- **What you have to do**:
Once the line with "About SHY-NM (440, 31)" is found in the entries below, repeat it and each following line exactly, up to and including the line with "बैंक (387, 2010)". Add no other lines.

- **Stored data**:
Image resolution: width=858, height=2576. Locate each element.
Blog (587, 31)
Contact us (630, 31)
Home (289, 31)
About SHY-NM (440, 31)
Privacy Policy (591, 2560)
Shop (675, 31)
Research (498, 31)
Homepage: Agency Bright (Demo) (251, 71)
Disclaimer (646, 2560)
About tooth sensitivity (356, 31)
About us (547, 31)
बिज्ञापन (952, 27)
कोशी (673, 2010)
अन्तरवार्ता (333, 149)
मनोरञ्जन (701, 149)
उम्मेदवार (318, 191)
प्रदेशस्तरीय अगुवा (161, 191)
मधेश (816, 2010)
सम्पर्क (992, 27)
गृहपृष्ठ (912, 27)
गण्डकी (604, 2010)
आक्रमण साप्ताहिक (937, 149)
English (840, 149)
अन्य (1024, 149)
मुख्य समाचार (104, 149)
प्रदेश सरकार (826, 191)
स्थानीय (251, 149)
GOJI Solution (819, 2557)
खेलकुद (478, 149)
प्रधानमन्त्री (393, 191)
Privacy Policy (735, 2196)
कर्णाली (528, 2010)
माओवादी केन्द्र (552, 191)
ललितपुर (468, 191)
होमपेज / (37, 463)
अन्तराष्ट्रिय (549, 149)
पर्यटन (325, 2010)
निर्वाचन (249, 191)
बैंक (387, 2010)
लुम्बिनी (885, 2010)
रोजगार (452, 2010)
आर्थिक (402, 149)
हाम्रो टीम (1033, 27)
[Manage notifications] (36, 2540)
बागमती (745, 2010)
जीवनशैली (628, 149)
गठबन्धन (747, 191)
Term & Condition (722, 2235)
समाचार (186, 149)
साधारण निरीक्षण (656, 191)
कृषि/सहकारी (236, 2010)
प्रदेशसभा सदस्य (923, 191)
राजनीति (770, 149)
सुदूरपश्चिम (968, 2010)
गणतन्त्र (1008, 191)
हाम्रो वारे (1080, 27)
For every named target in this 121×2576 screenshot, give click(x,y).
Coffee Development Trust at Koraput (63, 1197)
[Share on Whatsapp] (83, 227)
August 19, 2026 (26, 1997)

- **Exercise output**:
About SHY-NM (440, 31)
Privacy Policy (591, 2560)
Shop (675, 31)
Research (498, 31)
Homepage: Agency Bright (Demo) (251, 71)
Disclaimer (646, 2560)
About tooth sensitivity (356, 31)
About us (547, 31)
बिज्ञापन (952, 27)
कोशी (673, 2010)
अन्तरवार्ता (333, 149)
मनोरञ्जन (701, 149)
उम्मेदवार (318, 191)
प्रदेशस्तरीय अगुवा (161, 191)
मधेश (816, 2010)
सम्पर्क (992, 27)
गृहपृष्ठ (912, 27)
गण्डकी (604, 2010)
आक्रमण साप्ताहिक (937, 149)
English (840, 149)
अन्य (1024, 149)
मुख्य समाचार (104, 149)
प्रदेश सरकार (826, 191)
स्थानीय (251, 149)
GOJI Solution (819, 2557)
खेलकुद (478, 149)
प्रधानमन्त्री (393, 191)
Privacy Policy (735, 2196)
कर्णाली (528, 2010)
माओवादी केन्द्र (552, 191)
ललितपुर (468, 191)
होमपेज / (37, 463)
अन्तराष्ट्रिय (549, 149)
पर्यटन (325, 2010)
निर्वाचन (249, 191)
बैंक (387, 2010)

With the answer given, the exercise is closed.